I recently appeared at Worthing Magistrates Court on behalf of a client accused of a drink/driving offence. The legal limit for driving while intoxicated through drink is 35 microgrammes of alcohol per 100 millilitres of breath, with a 5-point margin of error; at 40, a conviction follows. A high reading is normally around 70-80. The client I represented blew 133, four times over the limit!
From the beginning, it was obvious to me that one aspect of the case was in question. My client was clearly drunk and had clearly been driving, but the feature that interested me was the context of her driving. She had been stopped in a caravan park, and the law states that for someone to be convicted while drink/driving, they need to be doing so on ‘a road or public place’. It was not clear whether a caravan park fell into the category covered by those two terms.
When in doubt about the application of the law to the facts of a particular case, a quality lawyer will go to the most recent authority. The question of a ‘public place’ in relation to drink/drive law was addressed in an appeal from the Wimbledon Magistrates Court to the High Court. The Appellant successfully appealed his drink/drive conviction by arguing that the police failed to prove that Kingston University was public place. In short, it was the lack of evidence that led to the success, rather than whether the location was public or not. The benefit of this appeal is the court drew together the current state of the law, relying on older cases and restating it. What also is clear is that the prosecution’s attention has been drawn to their shortcoming in relation to the evidential requirements of these cases. They may have closed the door after the horse had bolted, but it ensures no more escape!

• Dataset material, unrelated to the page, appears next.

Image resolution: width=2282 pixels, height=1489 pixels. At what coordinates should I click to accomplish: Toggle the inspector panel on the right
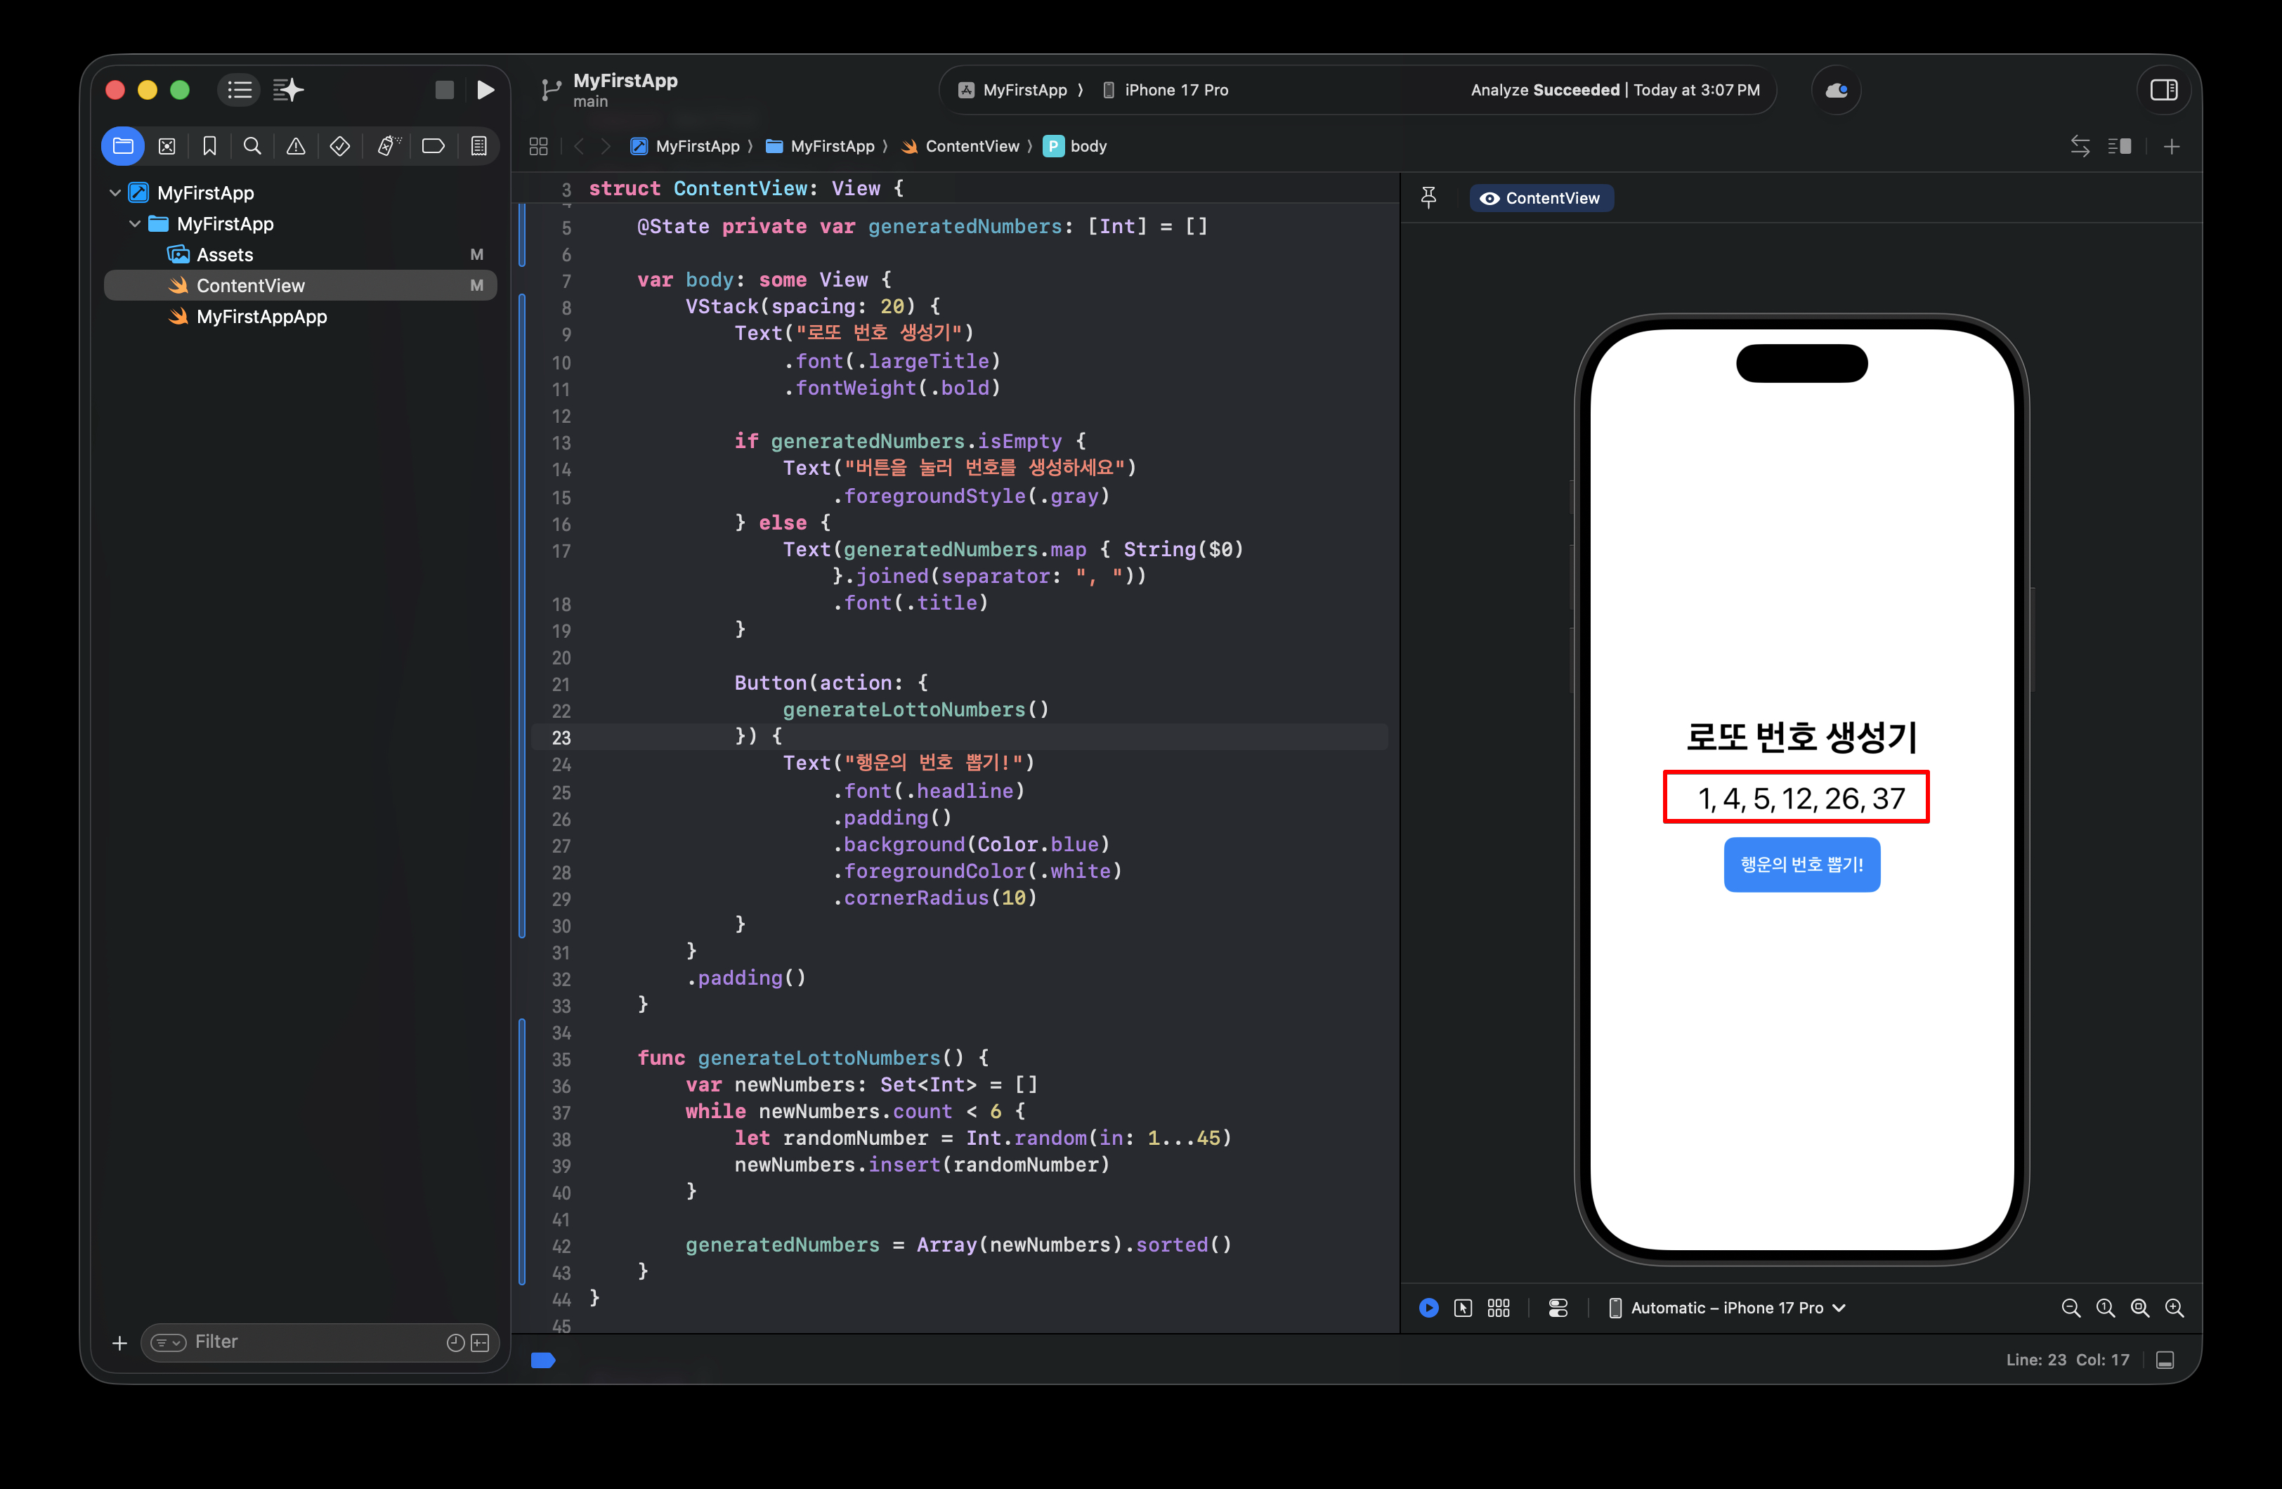(x=2163, y=90)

Returning to the case in Worthing Magistrates, my client’s abnormally high reading could have attracted a prison term. Any attempt at manipulation by pursuing a trial in the vague hope that the police would fail to produce the necessary evidence, would have destroyed any mitigation. Ultimately, a plea of guilty was entered at the earliest possible opportunity, to avoid a prison term. Having said that, a visit to the caravan park still took place to see if there was any evidence that it was not a public place.